#### [Task brief]
Every line from the beginning of the data through the line containing "Given: Click the help question mark icon" should be reproduced exactly, and no further lines should be output.

#### [The data]
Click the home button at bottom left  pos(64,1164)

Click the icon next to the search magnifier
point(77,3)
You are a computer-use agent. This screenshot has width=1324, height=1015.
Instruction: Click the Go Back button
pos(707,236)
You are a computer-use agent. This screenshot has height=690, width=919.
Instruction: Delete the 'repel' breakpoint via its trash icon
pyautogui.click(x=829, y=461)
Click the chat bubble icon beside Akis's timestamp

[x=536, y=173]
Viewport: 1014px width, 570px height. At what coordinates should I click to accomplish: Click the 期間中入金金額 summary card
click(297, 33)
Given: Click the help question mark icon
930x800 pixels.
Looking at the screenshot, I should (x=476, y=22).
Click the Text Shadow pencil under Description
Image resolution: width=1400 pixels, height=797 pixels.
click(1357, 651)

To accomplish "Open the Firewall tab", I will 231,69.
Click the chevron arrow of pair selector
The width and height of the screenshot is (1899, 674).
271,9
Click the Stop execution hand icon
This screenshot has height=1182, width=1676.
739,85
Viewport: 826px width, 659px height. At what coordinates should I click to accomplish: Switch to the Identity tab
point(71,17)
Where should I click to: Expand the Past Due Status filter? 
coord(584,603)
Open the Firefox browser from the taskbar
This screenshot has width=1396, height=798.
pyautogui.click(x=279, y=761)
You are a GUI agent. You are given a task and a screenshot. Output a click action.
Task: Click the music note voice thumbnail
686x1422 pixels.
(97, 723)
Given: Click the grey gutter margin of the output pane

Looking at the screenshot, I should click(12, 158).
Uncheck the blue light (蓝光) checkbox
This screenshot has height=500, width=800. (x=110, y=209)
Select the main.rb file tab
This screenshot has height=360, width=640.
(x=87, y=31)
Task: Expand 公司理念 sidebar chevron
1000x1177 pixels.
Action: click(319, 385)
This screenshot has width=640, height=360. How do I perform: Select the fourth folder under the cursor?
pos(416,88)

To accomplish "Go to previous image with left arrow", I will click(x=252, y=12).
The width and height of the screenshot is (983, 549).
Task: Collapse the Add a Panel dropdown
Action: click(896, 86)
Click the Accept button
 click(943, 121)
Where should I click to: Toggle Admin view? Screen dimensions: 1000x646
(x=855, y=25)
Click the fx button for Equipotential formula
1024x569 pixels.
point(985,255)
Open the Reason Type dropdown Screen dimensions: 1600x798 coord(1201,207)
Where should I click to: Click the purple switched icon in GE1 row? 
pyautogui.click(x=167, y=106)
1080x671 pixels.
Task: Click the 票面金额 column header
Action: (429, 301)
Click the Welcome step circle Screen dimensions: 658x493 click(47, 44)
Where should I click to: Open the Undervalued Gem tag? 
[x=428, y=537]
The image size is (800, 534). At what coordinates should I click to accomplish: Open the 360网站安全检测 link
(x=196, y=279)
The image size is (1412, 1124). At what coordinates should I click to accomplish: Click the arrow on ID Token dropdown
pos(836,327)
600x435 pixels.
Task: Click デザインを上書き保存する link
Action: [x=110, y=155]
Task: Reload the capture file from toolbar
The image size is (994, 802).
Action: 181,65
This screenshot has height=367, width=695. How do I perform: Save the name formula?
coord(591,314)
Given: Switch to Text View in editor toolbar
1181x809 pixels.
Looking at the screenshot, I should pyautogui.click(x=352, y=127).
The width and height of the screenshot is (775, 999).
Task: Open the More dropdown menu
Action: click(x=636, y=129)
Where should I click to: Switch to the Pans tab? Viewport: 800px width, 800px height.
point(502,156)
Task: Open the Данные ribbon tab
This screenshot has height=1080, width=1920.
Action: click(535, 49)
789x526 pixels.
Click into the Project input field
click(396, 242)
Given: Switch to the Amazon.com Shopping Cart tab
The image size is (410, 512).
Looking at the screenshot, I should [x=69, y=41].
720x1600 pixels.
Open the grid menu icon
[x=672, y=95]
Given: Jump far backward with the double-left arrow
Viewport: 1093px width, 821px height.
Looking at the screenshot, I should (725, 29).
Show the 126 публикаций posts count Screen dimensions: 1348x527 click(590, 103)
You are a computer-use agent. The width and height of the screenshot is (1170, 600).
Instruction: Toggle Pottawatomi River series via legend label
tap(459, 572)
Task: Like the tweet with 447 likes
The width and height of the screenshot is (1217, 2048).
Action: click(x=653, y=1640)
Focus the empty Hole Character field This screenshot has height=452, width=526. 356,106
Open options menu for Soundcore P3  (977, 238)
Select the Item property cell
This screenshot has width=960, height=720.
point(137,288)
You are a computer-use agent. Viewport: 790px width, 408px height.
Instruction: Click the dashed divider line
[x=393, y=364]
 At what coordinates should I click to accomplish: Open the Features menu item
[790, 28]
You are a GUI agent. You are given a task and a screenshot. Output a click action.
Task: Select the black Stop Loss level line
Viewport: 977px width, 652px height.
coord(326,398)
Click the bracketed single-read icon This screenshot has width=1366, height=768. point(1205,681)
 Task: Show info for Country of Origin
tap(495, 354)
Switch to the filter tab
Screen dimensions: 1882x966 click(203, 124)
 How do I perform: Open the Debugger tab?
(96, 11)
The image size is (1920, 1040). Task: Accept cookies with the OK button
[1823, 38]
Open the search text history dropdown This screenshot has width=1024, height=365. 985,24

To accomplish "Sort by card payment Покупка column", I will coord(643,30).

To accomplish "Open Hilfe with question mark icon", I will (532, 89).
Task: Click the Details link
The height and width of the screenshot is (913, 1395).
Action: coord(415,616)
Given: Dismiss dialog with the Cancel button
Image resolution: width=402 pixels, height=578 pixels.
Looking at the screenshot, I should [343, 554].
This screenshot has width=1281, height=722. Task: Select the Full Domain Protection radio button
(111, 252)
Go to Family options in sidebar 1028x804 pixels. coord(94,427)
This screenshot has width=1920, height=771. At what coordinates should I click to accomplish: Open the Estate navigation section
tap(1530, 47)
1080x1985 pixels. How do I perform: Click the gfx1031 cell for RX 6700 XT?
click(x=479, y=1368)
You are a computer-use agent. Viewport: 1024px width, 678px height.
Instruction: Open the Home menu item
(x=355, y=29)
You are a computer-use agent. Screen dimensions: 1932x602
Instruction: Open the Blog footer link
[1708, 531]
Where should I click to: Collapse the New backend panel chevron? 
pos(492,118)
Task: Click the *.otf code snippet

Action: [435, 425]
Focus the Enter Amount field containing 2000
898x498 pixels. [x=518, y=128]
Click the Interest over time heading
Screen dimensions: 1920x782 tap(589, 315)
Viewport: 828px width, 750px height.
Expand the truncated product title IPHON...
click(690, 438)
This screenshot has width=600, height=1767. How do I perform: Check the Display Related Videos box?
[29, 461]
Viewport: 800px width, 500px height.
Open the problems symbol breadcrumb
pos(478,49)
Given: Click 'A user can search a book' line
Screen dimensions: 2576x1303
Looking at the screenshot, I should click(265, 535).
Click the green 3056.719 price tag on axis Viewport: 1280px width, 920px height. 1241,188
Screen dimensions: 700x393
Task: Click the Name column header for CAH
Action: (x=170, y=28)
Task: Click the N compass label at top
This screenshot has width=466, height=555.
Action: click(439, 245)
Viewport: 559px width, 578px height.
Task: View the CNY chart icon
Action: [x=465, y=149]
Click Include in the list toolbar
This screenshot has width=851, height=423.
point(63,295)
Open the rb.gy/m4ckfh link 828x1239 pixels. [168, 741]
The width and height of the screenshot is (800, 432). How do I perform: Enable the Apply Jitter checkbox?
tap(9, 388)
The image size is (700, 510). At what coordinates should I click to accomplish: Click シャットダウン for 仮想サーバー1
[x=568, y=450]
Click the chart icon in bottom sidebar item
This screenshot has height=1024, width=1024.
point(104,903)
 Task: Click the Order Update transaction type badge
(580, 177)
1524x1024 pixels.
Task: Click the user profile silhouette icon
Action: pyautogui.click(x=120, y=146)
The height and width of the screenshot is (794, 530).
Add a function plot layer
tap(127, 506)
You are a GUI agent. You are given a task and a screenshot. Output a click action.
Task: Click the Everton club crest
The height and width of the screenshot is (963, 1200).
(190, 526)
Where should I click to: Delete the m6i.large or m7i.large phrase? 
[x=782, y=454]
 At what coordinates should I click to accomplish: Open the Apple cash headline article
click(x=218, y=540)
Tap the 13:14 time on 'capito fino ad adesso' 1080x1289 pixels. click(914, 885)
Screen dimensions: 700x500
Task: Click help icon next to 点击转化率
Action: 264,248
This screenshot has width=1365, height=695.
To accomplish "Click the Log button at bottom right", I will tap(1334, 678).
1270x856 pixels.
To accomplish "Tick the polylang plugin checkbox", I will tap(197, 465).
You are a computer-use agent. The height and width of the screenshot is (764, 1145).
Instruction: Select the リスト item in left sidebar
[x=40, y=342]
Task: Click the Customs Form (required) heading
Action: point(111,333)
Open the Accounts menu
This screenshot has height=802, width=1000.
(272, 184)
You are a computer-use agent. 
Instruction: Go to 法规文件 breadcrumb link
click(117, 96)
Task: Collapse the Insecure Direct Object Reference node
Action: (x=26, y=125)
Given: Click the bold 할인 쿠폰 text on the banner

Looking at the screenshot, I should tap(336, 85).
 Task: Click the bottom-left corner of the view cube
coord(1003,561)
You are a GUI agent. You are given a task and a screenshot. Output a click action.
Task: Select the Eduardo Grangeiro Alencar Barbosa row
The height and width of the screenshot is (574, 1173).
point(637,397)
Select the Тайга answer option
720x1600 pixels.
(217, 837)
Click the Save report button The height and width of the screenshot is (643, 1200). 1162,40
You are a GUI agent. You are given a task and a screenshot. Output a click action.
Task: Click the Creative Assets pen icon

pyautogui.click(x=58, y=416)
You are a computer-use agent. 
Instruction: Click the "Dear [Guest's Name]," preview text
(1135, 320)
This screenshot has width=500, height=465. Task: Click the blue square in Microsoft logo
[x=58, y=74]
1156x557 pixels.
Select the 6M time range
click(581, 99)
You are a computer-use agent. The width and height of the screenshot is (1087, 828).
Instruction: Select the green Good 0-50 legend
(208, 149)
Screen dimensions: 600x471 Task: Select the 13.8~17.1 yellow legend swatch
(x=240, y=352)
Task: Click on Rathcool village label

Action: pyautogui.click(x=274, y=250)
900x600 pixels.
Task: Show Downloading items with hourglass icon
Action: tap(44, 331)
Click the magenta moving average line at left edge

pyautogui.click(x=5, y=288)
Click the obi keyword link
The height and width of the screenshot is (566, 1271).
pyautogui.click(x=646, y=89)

#### [Answer for the task]
Click the home button at bottom left  pos(64,1164)

Click the icon next to the search magnifier
point(77,3)
You are a computer-use agent. This screenshot has width=1324, height=1015.
Instruction: Click the Go Back button
pos(707,236)
You are a computer-use agent. This screenshot has height=690, width=919.
Instruction: Delete the 'repel' breakpoint via its trash icon
pyautogui.click(x=829, y=461)
Click the chat bubble icon beside Akis's timestamp

[x=536, y=173]
Viewport: 1014px width, 570px height. At what coordinates should I click to accomplish: Click the 期間中入金金額 summary card
click(297, 33)
Given: Click the help question mark icon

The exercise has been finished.